** RECORDS FOR THIS TASK follows **

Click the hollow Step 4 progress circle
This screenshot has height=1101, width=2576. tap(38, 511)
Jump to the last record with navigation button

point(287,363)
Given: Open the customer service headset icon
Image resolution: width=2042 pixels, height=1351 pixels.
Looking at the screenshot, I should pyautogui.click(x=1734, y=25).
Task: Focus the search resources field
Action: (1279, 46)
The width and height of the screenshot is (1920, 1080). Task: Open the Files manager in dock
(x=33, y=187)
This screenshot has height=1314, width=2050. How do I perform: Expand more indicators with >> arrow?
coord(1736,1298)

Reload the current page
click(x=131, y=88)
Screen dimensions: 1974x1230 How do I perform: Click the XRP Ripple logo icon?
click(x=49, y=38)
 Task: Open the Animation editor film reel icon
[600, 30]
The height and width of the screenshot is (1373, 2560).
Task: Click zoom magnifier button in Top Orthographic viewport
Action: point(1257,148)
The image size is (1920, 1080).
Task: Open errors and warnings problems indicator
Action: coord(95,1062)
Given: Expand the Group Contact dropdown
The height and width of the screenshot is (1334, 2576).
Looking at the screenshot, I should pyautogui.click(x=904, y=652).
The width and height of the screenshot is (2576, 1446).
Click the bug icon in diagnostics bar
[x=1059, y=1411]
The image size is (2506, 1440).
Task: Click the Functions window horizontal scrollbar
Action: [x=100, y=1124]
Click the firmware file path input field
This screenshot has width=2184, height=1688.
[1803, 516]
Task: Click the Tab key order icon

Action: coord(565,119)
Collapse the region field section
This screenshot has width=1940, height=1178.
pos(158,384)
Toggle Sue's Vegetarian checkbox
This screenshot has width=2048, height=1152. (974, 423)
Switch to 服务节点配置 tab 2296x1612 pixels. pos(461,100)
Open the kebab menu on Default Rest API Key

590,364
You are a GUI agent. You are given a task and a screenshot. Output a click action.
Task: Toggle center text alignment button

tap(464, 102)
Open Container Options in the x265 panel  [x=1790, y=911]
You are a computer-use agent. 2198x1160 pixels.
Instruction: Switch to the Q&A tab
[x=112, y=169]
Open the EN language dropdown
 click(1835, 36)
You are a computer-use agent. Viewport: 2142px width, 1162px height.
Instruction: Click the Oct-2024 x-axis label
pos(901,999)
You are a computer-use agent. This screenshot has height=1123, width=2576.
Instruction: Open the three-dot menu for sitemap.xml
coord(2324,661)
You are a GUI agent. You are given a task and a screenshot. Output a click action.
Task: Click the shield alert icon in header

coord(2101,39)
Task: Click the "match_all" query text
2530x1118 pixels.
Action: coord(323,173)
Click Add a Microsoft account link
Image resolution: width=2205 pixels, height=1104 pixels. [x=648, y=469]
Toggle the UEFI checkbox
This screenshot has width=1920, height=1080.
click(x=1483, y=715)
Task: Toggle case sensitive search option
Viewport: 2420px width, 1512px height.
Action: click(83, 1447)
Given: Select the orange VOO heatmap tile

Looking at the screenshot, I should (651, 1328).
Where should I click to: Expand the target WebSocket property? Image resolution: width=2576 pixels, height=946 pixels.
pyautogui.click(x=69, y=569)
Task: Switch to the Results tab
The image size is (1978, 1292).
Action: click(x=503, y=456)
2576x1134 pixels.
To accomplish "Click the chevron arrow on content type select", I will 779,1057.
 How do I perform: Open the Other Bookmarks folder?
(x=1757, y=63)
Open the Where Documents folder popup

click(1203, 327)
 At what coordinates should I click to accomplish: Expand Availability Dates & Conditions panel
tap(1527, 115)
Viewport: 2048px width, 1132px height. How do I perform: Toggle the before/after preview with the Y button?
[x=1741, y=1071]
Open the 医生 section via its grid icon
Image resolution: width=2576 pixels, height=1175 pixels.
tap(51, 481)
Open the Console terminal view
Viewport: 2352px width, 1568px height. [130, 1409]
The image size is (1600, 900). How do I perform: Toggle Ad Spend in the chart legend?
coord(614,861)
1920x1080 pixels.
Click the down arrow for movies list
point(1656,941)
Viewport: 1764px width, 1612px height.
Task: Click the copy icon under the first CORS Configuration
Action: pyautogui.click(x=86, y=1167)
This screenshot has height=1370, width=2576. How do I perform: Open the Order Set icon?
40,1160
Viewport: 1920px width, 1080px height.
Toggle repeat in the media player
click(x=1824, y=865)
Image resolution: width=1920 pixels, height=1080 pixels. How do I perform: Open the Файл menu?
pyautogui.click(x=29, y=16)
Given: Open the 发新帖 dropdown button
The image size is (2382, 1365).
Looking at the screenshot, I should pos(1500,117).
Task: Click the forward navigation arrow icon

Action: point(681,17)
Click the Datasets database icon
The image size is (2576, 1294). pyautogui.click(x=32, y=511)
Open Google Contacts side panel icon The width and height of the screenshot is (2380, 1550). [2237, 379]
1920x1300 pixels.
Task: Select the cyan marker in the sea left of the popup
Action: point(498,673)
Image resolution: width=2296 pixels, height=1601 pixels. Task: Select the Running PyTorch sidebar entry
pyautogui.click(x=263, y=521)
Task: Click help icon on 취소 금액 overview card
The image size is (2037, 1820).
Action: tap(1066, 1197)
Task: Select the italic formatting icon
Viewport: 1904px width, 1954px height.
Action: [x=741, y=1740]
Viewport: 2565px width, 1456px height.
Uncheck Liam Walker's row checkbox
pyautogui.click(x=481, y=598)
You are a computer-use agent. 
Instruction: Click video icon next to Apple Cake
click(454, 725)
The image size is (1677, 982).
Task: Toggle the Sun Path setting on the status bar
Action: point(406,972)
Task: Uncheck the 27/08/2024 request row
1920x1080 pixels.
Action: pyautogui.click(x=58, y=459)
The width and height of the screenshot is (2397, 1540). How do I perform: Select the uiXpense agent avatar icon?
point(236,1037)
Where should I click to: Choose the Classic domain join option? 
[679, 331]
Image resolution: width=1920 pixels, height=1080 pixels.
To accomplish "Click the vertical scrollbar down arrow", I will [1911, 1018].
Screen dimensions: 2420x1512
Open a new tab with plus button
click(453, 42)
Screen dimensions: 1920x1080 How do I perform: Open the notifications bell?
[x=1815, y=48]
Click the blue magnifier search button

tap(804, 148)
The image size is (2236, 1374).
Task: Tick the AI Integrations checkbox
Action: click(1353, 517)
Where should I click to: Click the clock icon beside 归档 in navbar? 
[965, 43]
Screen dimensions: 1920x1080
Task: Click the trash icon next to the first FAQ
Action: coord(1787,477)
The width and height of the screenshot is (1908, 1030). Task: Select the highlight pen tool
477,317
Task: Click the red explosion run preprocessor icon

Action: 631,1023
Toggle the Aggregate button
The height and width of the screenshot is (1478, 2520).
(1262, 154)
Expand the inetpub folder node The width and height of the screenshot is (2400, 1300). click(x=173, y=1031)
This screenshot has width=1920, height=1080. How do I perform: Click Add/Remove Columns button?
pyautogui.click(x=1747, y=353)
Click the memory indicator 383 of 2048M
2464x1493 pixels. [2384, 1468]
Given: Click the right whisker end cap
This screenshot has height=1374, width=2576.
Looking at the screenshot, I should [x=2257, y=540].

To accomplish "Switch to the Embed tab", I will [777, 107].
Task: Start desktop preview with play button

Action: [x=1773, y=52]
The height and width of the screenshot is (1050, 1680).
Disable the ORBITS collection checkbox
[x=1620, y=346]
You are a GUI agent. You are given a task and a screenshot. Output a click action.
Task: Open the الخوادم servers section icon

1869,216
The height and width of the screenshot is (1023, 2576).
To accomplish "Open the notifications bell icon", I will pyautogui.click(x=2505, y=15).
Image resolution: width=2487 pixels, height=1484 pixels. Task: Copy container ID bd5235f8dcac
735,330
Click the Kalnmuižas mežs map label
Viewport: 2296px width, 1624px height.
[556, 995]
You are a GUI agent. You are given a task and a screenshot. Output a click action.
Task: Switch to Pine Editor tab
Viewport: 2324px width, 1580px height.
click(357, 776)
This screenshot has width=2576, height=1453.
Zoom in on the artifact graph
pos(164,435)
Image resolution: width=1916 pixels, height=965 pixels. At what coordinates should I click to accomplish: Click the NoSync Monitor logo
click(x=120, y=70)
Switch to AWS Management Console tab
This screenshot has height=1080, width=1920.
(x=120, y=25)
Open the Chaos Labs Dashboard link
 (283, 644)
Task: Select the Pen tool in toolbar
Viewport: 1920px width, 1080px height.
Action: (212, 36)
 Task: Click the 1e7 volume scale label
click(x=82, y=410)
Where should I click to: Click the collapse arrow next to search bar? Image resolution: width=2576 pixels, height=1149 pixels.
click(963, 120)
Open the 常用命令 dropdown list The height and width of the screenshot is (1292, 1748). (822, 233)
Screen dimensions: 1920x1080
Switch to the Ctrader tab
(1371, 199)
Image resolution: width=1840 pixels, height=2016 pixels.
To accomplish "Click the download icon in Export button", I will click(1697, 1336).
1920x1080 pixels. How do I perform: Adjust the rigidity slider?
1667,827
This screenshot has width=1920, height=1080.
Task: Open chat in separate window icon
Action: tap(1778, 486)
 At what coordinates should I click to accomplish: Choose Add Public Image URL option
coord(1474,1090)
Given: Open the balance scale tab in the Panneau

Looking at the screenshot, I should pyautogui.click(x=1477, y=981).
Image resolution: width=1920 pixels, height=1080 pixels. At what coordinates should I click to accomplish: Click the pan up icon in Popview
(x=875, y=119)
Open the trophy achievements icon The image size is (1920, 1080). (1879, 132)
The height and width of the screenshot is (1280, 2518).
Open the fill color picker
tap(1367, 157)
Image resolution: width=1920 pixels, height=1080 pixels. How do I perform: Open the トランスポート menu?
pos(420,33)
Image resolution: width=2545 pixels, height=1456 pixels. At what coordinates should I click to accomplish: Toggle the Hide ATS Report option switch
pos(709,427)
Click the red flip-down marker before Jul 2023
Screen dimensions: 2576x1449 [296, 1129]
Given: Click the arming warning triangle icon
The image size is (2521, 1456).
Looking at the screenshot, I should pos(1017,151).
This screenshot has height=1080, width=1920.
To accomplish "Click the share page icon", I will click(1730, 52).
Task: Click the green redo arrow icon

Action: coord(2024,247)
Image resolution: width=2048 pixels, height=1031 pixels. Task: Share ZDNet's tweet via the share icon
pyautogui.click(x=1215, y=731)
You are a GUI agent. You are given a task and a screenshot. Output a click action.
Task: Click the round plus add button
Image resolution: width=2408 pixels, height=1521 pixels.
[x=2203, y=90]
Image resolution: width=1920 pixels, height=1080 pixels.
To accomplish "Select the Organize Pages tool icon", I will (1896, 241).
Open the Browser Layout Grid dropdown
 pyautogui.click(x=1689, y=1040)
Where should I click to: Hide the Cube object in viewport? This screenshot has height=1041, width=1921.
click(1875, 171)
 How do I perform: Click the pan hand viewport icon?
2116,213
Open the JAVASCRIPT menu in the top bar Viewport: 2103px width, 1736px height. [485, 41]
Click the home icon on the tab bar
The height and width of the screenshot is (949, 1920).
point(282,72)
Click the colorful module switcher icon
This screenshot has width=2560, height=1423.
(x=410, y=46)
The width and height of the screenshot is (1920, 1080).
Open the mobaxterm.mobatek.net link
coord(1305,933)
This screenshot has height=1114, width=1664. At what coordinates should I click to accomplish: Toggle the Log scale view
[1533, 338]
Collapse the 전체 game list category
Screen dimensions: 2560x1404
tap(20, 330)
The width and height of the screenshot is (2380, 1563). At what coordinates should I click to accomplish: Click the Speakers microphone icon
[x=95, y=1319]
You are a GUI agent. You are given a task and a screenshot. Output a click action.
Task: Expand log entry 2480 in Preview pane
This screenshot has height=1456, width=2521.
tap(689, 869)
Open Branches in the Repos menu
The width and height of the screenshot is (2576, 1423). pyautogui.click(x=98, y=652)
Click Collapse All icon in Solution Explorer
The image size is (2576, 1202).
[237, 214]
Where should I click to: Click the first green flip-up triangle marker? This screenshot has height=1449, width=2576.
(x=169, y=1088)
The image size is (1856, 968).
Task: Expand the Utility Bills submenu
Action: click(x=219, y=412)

** End of RECORDS FOR THIS TASK **

**TASK BRIEF**
Examine the records and pull out every line where the string "computer" occurs.

**ANSWER TO THE PROBLEM**
You are a computer-use agent. 2198x1160 pixels.
You are a computer-use agent. Viewport: 2142px width, 1162px height.
You are a computer-use agent. This screenshot has height=1123, width=2576.
You are a computer-use agent. 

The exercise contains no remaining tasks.